*Problem statement*:
Show all lines of the entries in which the word "price" is found.

*** Opening of Provided entries ***

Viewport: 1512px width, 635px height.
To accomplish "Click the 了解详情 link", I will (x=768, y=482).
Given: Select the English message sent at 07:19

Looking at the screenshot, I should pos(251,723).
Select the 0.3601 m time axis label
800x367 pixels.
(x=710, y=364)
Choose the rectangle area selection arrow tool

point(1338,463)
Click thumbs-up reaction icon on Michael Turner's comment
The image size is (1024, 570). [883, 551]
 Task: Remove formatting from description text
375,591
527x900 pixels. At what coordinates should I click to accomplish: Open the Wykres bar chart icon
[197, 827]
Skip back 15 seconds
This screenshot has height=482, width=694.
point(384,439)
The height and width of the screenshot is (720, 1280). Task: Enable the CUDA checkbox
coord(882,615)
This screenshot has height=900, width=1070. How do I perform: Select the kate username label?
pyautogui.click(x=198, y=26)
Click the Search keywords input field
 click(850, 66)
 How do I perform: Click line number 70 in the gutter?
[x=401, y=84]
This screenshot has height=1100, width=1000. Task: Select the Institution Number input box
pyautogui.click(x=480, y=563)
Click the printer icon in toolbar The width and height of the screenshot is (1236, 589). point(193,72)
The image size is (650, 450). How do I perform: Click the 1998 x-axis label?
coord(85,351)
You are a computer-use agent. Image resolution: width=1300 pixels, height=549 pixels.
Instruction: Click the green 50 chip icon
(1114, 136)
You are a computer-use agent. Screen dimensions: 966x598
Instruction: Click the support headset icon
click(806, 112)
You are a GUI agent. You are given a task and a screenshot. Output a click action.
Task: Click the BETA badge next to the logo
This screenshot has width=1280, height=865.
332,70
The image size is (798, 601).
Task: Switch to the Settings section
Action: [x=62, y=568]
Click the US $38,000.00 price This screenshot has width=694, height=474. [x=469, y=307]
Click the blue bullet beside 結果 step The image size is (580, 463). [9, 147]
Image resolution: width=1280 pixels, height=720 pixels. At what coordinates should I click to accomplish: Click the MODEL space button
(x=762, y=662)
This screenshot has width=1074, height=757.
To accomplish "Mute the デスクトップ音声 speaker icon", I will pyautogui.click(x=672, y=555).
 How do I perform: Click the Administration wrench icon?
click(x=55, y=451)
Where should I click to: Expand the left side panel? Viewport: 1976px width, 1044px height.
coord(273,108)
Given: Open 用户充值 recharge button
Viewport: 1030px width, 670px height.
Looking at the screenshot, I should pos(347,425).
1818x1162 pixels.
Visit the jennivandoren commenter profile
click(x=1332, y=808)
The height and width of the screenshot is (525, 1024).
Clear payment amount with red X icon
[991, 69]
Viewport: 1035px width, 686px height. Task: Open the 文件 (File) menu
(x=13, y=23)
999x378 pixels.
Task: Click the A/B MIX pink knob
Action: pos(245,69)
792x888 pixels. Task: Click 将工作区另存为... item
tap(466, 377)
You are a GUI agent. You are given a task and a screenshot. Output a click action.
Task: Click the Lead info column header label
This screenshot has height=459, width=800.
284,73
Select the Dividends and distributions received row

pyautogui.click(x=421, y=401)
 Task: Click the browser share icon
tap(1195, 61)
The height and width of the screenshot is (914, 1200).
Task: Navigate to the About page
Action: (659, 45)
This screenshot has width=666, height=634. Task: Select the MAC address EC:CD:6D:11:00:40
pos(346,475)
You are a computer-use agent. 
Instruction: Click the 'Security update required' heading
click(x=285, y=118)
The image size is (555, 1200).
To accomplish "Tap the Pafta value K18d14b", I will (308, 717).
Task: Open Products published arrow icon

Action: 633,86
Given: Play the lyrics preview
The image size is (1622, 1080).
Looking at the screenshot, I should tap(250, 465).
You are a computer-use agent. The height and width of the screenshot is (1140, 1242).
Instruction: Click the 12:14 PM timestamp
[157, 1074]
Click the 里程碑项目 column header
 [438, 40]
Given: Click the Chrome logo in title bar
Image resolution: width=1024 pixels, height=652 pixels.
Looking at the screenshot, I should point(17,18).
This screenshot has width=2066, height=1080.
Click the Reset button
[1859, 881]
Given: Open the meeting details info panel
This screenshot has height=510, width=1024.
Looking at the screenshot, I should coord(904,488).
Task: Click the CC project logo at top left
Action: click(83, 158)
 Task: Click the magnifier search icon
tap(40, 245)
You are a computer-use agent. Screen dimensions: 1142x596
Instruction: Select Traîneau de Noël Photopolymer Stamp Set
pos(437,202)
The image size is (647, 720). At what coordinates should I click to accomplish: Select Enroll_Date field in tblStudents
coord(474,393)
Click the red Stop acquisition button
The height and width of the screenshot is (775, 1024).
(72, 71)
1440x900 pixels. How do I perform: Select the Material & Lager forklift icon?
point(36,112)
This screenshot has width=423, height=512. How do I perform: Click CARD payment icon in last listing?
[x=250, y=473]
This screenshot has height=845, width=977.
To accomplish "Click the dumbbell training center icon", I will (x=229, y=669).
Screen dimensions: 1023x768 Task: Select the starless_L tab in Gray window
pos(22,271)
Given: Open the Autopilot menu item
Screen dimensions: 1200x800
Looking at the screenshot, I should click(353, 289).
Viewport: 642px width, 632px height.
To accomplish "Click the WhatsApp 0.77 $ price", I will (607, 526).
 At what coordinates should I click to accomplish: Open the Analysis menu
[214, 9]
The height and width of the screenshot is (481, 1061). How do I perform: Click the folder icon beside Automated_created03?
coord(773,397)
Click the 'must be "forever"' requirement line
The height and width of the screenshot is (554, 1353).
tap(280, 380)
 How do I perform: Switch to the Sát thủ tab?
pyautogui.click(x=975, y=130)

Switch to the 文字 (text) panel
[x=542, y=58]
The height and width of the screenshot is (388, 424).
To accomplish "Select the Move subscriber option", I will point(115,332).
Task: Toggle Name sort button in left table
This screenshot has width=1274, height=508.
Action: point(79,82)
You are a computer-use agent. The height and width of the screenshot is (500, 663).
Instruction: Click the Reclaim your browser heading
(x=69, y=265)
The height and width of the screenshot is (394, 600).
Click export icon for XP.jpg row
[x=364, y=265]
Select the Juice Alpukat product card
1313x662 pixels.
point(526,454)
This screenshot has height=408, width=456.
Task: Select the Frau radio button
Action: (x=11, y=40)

*** Close of Provided entries ***

*Written response*:
Click the US $38,000.00 price This screenshot has width=694, height=474. [x=469, y=307]
To accomplish "Click the WhatsApp 0.77 $ price", I will (607, 526).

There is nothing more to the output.